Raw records
----------------
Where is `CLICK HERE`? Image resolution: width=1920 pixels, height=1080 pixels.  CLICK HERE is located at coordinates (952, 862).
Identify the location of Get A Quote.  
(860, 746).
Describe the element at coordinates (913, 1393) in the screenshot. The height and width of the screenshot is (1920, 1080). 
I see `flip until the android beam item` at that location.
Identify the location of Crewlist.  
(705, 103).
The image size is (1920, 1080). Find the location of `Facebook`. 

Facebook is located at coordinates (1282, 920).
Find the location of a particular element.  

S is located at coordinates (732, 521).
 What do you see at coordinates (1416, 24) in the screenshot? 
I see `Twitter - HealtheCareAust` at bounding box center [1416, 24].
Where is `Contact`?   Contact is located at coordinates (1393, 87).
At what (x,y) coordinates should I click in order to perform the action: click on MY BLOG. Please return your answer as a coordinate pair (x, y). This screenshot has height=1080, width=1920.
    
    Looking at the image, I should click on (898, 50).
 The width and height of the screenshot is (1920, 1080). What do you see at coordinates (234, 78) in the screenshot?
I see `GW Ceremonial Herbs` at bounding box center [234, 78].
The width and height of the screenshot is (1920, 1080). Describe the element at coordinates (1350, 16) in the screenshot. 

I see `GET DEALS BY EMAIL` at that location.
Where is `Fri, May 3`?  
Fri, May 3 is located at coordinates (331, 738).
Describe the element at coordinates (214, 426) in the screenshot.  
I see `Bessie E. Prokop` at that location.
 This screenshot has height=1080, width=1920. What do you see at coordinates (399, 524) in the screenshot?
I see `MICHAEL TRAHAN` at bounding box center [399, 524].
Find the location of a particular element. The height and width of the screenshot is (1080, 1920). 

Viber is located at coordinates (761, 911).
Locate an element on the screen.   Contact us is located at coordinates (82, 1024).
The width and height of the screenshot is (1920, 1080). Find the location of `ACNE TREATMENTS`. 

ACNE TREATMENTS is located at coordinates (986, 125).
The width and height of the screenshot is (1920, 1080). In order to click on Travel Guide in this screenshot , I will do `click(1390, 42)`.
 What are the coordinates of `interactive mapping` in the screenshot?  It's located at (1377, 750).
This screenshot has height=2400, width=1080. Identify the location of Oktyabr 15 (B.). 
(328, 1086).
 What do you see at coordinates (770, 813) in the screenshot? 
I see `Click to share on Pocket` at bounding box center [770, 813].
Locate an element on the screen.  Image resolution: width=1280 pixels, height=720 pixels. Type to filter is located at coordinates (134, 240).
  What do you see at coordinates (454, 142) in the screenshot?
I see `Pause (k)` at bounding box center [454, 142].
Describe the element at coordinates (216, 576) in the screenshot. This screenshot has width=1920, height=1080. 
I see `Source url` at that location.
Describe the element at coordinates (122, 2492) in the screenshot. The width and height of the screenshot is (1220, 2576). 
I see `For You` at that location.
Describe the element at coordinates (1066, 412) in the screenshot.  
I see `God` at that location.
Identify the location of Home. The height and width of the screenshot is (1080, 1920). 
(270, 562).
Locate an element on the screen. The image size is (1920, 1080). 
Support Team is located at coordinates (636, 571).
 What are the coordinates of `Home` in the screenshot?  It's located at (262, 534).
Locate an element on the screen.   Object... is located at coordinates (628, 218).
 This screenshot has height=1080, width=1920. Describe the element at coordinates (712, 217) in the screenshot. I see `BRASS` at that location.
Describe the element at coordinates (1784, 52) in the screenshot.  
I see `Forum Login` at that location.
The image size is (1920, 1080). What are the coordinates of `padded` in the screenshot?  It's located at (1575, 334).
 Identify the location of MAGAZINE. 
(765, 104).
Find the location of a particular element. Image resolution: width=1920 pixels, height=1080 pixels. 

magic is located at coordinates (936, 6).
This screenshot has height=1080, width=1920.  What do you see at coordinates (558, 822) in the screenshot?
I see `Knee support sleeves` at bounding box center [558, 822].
----------------
> _Exercise_
Retype every one of the entries above, keeping each line identical to the original.

> _Reply to the exercise_
Where is `CLICK HERE`? Image resolution: width=1920 pixels, height=1080 pixels.  CLICK HERE is located at coordinates (952, 862).
Identify the location of Get A Quote.  
(860, 746).
Describe the element at coordinates (913, 1393) in the screenshot. The height and width of the screenshot is (1920, 1080). 
I see `flip until the android beam item` at that location.
Identify the location of Crewlist.  
(705, 103).
The image size is (1920, 1080). Find the location of `Facebook`. 

Facebook is located at coordinates (1282, 920).
Find the location of a particular element.  

S is located at coordinates (732, 521).
 What do you see at coordinates (1416, 24) in the screenshot? 
I see `Twitter - HealtheCareAust` at bounding box center [1416, 24].
Where is `Contact`?   Contact is located at coordinates (1393, 87).
At what (x,y) coordinates should I click in order to perform the action: click on MY BLOG. Please return your answer as a coordinate pair (x, y). This screenshot has height=1080, width=1920.
    
    Looking at the image, I should click on (898, 50).
 The width and height of the screenshot is (1920, 1080). What do you see at coordinates (234, 78) in the screenshot?
I see `GW Ceremonial Herbs` at bounding box center [234, 78].
The width and height of the screenshot is (1920, 1080). Describe the element at coordinates (1350, 16) in the screenshot. 

I see `GET DEALS BY EMAIL` at that location.
Where is `Fri, May 3`?  
Fri, May 3 is located at coordinates (331, 738).
Describe the element at coordinates (214, 426) in the screenshot.  
I see `Bessie E. Prokop` at that location.
 This screenshot has height=1080, width=1920. What do you see at coordinates (399, 524) in the screenshot?
I see `MICHAEL TRAHAN` at bounding box center [399, 524].
Find the location of a particular element. The height and width of the screenshot is (1080, 1920). 

Viber is located at coordinates (761, 911).
Locate an element on the screen.   Contact us is located at coordinates (82, 1024).
The width and height of the screenshot is (1920, 1080). Find the location of `ACNE TREATMENTS`. 

ACNE TREATMENTS is located at coordinates (986, 125).
The width and height of the screenshot is (1920, 1080). In order to click on Travel Guide in this screenshot , I will do `click(1390, 42)`.
 What are the coordinates of `interactive mapping` in the screenshot?  It's located at (1377, 750).
This screenshot has height=2400, width=1080. Identify the location of Oktyabr 15 (B.). 
(328, 1086).
 What do you see at coordinates (770, 813) in the screenshot? 
I see `Click to share on Pocket` at bounding box center [770, 813].
Locate an element on the screen.  Image resolution: width=1280 pixels, height=720 pixels. Type to filter is located at coordinates (134, 240).
  What do you see at coordinates (454, 142) in the screenshot?
I see `Pause (k)` at bounding box center [454, 142].
Describe the element at coordinates (216, 576) in the screenshot. This screenshot has width=1920, height=1080. 
I see `Source url` at that location.
Describe the element at coordinates (122, 2492) in the screenshot. The width and height of the screenshot is (1220, 2576). 
I see `For You` at that location.
Describe the element at coordinates (1066, 412) in the screenshot.  
I see `God` at that location.
Identify the location of Home. The height and width of the screenshot is (1080, 1920). 
(270, 562).
Locate an element on the screen. The image size is (1920, 1080). 
Support Team is located at coordinates (636, 571).
 What are the coordinates of `Home` in the screenshot?  It's located at (262, 534).
Locate an element on the screen.   Object... is located at coordinates (628, 218).
 This screenshot has height=1080, width=1920. Describe the element at coordinates (712, 217) in the screenshot. I see `BRASS` at that location.
Describe the element at coordinates (1784, 52) in the screenshot.  
I see `Forum Login` at that location.
The image size is (1920, 1080). What are the coordinates of `padded` in the screenshot?  It's located at (1575, 334).
 Identify the location of MAGAZINE. 
(765, 104).
Find the location of a particular element. Image resolution: width=1920 pixels, height=1080 pixels. 

magic is located at coordinates (936, 6).
This screenshot has height=1080, width=1920.  What do you see at coordinates (558, 822) in the screenshot?
I see `Knee support sleeves` at bounding box center [558, 822].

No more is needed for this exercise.